GoToMeeting HD Faces
GoToMeeting sometimes gets a bad rap, but Citrix’s new HD Faces tool allows for easy, high-quality group video chats. Simply create a new meeting and make sure everyone has GoToMeeting 5 installed. You can have up to six HD streams at once.
Pro Tip: Multiple participants in the same room? Have everyone use their own laptop so they have their own face in the chat, but switch the audio to telephone and have everyone call in on one group line.
Producteev
Yes there are a plethora of to-do list apps, but Producteev is a nuanced productivity suite. More powerful than just basic lists, Producteev gives you countless ways to create tasks from IMs to emails to mobile apps and more.

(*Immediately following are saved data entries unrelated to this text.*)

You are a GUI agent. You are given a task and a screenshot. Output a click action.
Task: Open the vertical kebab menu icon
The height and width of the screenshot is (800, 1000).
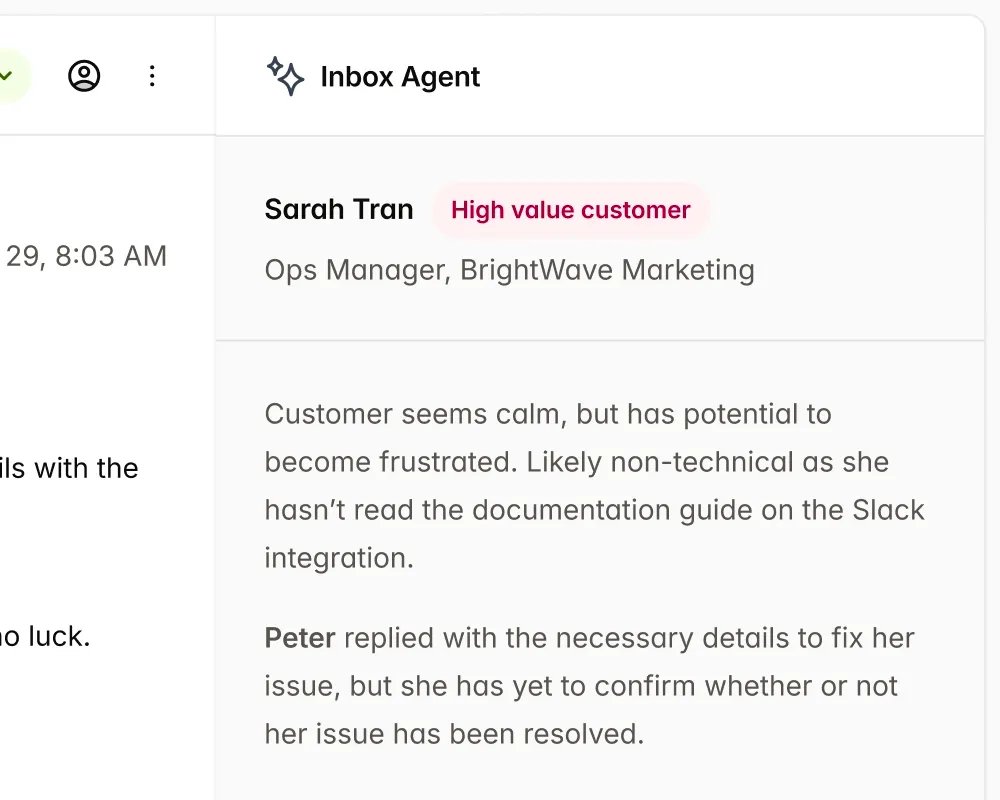152,75
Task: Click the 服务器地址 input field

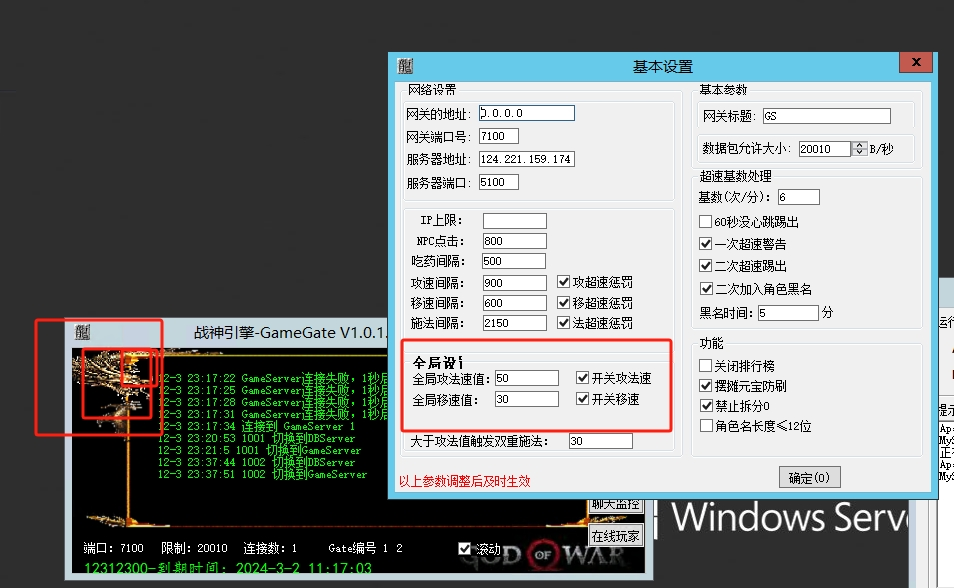Action: click(527, 160)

Pro tips: You can create shared workspaces in Producteev. Build a workspace for your different teams, for your whole company, and your personal life. Producteev provides an easy-to-use interface with multiple workspaces, meaning you won’t have to juggle multiple to-do list apps for the different parts of your life.
Shoeboxed
Shoeboxed is a tool that turns your business cards and paper records into digital records. You can send either physical paper or electronic scans to Shoeboxed. They then send you digital versions of your documents. For example, you can have everyone in your office “shoebox” their receipts, making it easier to coordinate paper expense records when you are in separate offices.
Pro tip: HP printers that are web-connected now have a Shoeboxed app allowing you to scan directly into your Shoeboxed account.
Rescue Time
A benefit of working in an office is the subtle social pressure to be productive. Sometimes in remote environments this can be tricky. RescueTime allows you to track how much time you spend productively on your computer. If you are using the team version you can share and compare these stats with your whole team, replicating that subtle social pressure.

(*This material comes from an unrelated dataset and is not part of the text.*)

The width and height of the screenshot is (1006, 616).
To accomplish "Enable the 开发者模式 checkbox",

Pro tip: RescueTime also has a focus mode that you can activate by right-clicking the RescueTime icon. Focus mode automatically blocks any websites or category of websites that you have marked as unproductive.
Dropbox
Dropbox combines the power of the cloud with the consistency of offline access. Simply add files to the dropbox folder in your computer, and they are synced across all your computers, devices, and anyone else’s account whom you chose to share with. Since it’s a sync-based system, you can still access the files while you are offline.

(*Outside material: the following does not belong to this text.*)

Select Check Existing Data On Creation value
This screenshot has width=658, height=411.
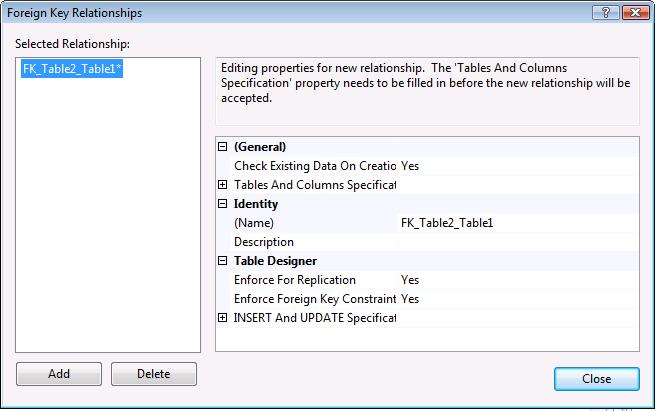[516, 166]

Pro Tip: Use dropbox in conjunction with 1Password. 1Password allows you to store your passwords securely by saving them to an encrypted archive. Save this archive to a shared dropbox folder and your team can have a communal password archive.
Box
Box (formerly Box.net) is an enterprise-targeted competitor to Dropbox. It focuses on collaboration and security. In addition to providing simple syncing for the end user, it provides administrators with powerful tools for data analytics, digital audit trails, and other enterprise-specific uses.
Pro Tip: You can create virtual data rooms that allow you to create semi-public views of specific data and files. These views can be branded and decorated. For example, you can have an virtual data room of files that are needed for onboarding a new customer that is shared with all the stakeholders in a new client implementation.
Highrise
This is another widely-used tool by 37signals. Highrise is a lightweight CRM that competes with Salesforce in the dimension of user-friendliness. You can attach contacts to companies, cases, and deals, and set-up reminders.
Pro Tip: Your account has an email dropbox where you can forward emails with contacts. It will match the email with the appropriate contact automatically, based on email address, and add it to the contact’s record.
The digital world makes it easier to work with other people who share our passions. But there is a convenience inherent to face-to-face communication that is hard to replicate remotely. These twelve tools can help you get there.